Animated Lamp — a technical exploration for a motion-emotive, iOT AI

Marisa Lu
Lumar Process Documentation
9 min readApr 17, 2017

Voice Ui’s are a very popular way to humanize interaction with AI and other such software systems. But in certain contexts, say, one tied to a specific environment, can another form be more delightful?

When we interact with anyone in person, a lot of our communication goes beyond the literal meaning of what is verbalized. While Albert Mehrabian’s infamous 7% rule is arguably more just a pernicious urban myth, his research at least attests to the potency of nonverbal-communication and body language for silent messaging. In a collaboration between me, Maayan Albert, and Max Maguire as final project for ‘Building User-centered Sensing Systems,’ we explored the possible sensing technologies and built-systems that would go into making a sort of iOT assistant that was physically emotive and communicative.

Extra special thanks to Lucas Ochoa for his robotics expertise and mechanical consults!

Final Presentation

Max and I presented the following slide deck along with the live end product of an animated lamp that reacts to environmental cues and people, able to be remotely controlled with a scaleable backend for other possible features.

Final System

The digital-physical system that went into making the working demo

Remote lamp control interaction

Quick demo:

http://marisa.lu/analamp/

Final paper

https://drive.google.com/open?id=1U4smSK3NVHdpDebqDmiRy8sMFNsAr_hC

Process Documentation

Physical Mechanics:

Servo motors with custom modeled joints, Rasberry PI modifications+case

A. It’s a servo arm bent and screwed into the lamp head so that the servo motor attachment is easier and pre-made. The original approach was to custom model and 3d print an attachment head, but the printed piece ended up not being as nice a fit as simply warping a servo arm.
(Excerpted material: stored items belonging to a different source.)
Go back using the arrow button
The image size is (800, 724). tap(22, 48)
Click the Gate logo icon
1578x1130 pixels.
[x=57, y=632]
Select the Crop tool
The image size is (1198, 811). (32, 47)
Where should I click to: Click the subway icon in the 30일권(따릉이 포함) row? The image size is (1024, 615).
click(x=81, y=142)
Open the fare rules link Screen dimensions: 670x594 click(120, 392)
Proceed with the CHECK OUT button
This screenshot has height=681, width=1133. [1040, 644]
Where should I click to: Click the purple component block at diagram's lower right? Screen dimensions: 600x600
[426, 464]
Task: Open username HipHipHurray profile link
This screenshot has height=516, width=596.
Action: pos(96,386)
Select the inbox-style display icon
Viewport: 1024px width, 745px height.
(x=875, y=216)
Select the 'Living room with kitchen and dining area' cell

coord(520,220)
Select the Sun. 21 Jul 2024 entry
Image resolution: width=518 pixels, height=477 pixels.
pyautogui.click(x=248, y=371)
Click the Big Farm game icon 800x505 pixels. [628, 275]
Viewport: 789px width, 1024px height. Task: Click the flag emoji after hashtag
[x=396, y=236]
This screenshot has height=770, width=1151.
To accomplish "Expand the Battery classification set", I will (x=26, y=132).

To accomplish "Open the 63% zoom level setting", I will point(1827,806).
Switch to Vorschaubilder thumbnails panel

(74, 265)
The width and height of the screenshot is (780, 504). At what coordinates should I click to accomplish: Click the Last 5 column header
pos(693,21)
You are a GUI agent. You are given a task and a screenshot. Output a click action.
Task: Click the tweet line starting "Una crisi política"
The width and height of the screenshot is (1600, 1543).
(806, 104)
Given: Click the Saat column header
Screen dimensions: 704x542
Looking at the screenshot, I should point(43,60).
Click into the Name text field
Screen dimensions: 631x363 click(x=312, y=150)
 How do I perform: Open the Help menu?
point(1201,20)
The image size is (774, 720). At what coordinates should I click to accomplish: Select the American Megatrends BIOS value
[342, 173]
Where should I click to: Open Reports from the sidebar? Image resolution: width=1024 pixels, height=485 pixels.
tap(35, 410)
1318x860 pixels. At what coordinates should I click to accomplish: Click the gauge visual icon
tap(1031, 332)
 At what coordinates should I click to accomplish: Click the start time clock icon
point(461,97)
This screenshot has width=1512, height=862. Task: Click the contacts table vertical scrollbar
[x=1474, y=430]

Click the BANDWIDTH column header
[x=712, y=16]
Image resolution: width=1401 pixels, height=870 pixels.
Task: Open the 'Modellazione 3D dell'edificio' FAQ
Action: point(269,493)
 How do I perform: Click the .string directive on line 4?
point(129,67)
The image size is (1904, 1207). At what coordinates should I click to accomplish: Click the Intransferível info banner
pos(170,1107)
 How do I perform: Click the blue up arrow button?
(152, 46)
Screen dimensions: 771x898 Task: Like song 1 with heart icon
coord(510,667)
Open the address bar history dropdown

B & C. 3d-printed servo holder and rotation axle

Progress Report:

Physical mechanics and custom parts:

  1. Found out the best lamp to buy, tried to get a last minute art grant, application past due, and compromised on a smaller lamp with plastic joints
  2. Figuring out the mechanics to the lamp — took a little longer than expected. We did as follows:
  3. 3d model and print custom lamp joints
  4. Repeat step above until structure works
  5. Prototyped with miniature servos (we only have immediate access to small servos)
  6. Ideal servo is a $35 turbo max. Not good, too expensive; tried different servos
  7. Found a turbo max to play with, and it works better so we defintely still need turbo max servos….um….permanently ‘’borrowed’ two turbo servos from a lab. (Ask no questions there and we will tell no lies)
  8. Installed servos with new plastic joint structures with new holed drilled into metal lamp to motorize joints.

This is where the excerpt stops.